Jiang Hao, Xu Jian-guang, Gu Yu-dong, Hu Shao-nan, Li Ji-feng
Department of Hand Surgery, Huashan Hospital, Fudan University, Shanghai, P.R. China 200040.
Zhongguo Xiu Fu Chong Jian Wai Ke Za Zhi. 2003 May;17(3):227-9.
To construct eukaryotic expression vector of rat myogenin gene for further study on its functions in skeletal muscle denervated atrophy and repair.
The cloning vectors (containing full length of myogenin cDNA and two restriction sites: Hind III and Xho I) were first cut by two restriction endonuclease: Hind III and Xho I, and the same as the eukaryotic expression vector; then, the myogenin cDNA and the digested vector were ligated by T4 DNA ligase, and recombinant eukaryotic expression vector was formed. Its length was certificated by agarose gel electrophoresis analysis, digestion with Hind III and Xho I, PCR; and the rightness of the myogenin cDNA sequence was confirmed by sequencing.

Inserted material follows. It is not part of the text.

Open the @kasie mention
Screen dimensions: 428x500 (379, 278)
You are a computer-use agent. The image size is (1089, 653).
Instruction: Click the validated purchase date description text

The results of agarose gel electrophoresis analysis, digestion, and PCR confirmed the right length of inserted DNA, which was the same as the myogenin cDNA, and the sequencing result of pcDNA3-myogenin was identical with the reported.
pcDNA3-myogenin a eukaryotic expression vector, is successfully constructed.
构建大鼠生肌调节因子基因真核表达载体,为进一步研究其在骨骼肌失神经萎缩及修复中的作用奠定基础。
首先用限制性内切酶HindⅢ和XhoⅠ分别酶切含有生肌调节因子基因全长cDNA且具有HindⅢ和XhoⅠ两个酶切位点的克隆载体及真核表达载体;然后用T4 DNA连接酶将生肌调节因子基因cDNA与酶切后的载体连接,构建重组真核表达载体。通过琼脂糖凝胶电泳分析、酶切及PCR鉴定其长度,测序鉴定生肌调节因子基因cDNA序列的正确性。
琼脂糖凝胶电泳分析、酶切及PCR结果证实插入片段DNA长度正确,与生肌调节因子基因cDNA长度一致,pcDNA3-生肌调节因子基因测序结果与报道序列一致。
成功构建了pcDNA3-生肌调节因子基因真核表达载体。